2-6 ギルドランク特例
「レベル18だとギルドランクは当時Eランクなのか?」
「はい、、ここでのギルドの貢献はまだ無かったので、、」
「・・それは現状のお前の実力では少し歪なランクだな、至急ランク上げも必要だろう?」
「それでだ お前に少し相談がある、、、」
何事かとギルマスは怪訝な顔を浮かべる。
「例の物を、、、」
彼女の指示で魔法袋から大量の魔石が入っている麻袋を目の前のテーブルに出現させる。
「うおっと!これはもしかして、、、」
「そうだ この男が半年間で退治した魔物の魔石だ どうだこれを成果としてギルドランクを上げられないか?」
「・・・中を確認してもいいか?」
麻袋の中から魔石を取り出して手にとって見ていた。
「・・どれも古代の森の立派な魔石だな、、特に此方の小さめの袋の中は特別品だな、、」
「ギルドランク上げに十分ではないか?」
「・・これをギルドに納品するのだな?」
彼女は頷く。
「ふーむ 本来は筋から外れるが、姐さんには昔から世話になっているからな、、、」
このギルマスの新人時代からの知り合いであり、何度となく彼女からの手助けでここまで生き延びてきたのを彼は恩義として感じている。
「・・おーい 誰かいるか?」
部屋のドアに向かいギルマスが少し大きめの声を上げると、それに反応して若い男が入室して来た。
「済まんが この麻袋二つの魔石を至急清算してくれ」
入ってきた男は大量の魔石が麻袋内に入っているのを知ると目を丸くしながら魔石を運び出す。

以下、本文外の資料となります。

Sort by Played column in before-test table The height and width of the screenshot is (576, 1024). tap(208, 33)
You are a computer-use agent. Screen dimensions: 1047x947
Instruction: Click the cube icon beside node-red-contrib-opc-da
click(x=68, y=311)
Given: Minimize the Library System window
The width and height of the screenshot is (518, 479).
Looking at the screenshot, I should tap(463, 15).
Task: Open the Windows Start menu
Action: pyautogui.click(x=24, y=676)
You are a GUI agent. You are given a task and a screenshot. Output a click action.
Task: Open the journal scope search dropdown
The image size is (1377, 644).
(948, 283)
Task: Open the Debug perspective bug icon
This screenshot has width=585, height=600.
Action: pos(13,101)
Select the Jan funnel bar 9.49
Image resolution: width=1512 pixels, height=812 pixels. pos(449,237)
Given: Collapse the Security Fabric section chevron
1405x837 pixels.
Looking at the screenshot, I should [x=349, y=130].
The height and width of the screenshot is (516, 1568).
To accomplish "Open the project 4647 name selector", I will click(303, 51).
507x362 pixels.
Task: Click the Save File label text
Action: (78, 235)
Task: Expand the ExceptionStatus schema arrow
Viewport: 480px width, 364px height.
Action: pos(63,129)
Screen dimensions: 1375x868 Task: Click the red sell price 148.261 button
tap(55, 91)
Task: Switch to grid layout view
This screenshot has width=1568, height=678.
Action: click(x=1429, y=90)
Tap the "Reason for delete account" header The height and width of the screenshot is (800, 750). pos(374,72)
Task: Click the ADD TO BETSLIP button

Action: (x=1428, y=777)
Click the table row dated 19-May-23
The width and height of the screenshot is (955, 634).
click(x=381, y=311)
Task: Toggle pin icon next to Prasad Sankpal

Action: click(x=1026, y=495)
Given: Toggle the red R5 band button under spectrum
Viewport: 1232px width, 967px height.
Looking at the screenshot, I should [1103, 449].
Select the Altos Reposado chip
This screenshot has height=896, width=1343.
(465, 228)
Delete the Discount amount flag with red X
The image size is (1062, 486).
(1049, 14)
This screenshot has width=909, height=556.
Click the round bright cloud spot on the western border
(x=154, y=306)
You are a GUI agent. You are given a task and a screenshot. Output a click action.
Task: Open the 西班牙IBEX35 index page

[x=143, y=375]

「・・仕方ない ギルマス特例でいいか、、D いやCランクでいいか?それ以上は儂の力では無理だがな」
「ほう Cランクをくれるのか?大盤振る舞いだな」
「ははは 本来は色々と問題があるが姐さんに免じてここは強行認定としよう」
「あ 有難うございます、、、」
タローとしても2ランク上がるとは思わなかったので少し狼狽えてしまう。
「うむ 礼は姐さんに言え、俺も昔世話になったからな、、」
ニヤリと笑いながらギルマスは彼女へ軽く頭を下げた。
「ふん あの泣き虫でヘタリが今では立派なギルマスになったからな、、」
そ それはないぞ、、 慌ててギルマスは文句を言うが 二人は次に互いに大笑いとなる。
「し 失礼します、、魔石の価格見積もりが、、、」
部屋に再び訪れた職員からその見積もりを手に取ると笑いながら彼女へと見せる。
「・・ほう 金貨355枚か、、凄いな」
「下の金額は丸めたぞ いいな? おう そうだ この男のランク変更をしてくれ Cランクにな、、」
タローからEランクの認定プレートタグを預かると彼は再び金の用意と変更設定をすべきあたふたと出て行く。
「・・まったく 偶に来たと思えば大騒動だな姐さんは、、、」
「そう言うな 何かあれば連絡をくれれば支援する」
「有難い、、その時には宜しくお願いしたい。 そうだ一つ提案だが定期的に若い冒険者を姐さんに預けて鍛えてもらうのはどうだろう? 無論ギルドからも礼金を考えて、、、」
「おいおい 一人を面倒見るのにも結構疲れるものだぞ、勘弁してくれ。それにいつ緊急依頼が入ってあの森から居なくなるかも知れないだろう?」
それもそうか、、、ギルマスも少し残念そうに頷く。
暗くなってギルドから宿屋へと向かいながら彼は師匠に話しかける。
「師匠 ギルマスとはかなり親しいのですね?」
「うん 嫉妬か? ははは まぁ少し話題にも出たが、あの男の新人時代はイケイケドンドンの無鉄砲な男でな、たまたま現場近くに居て何回かあいつのパーティを支援した事があるのを今でも義理堅く覚えておってな、、、」
泣き虫でヘタレではなかったんだな、そんなイメージでは確かに無いな、、、
顔の傷やふてぶてしさは歴戦の冒険者としての面影が見られたのだ。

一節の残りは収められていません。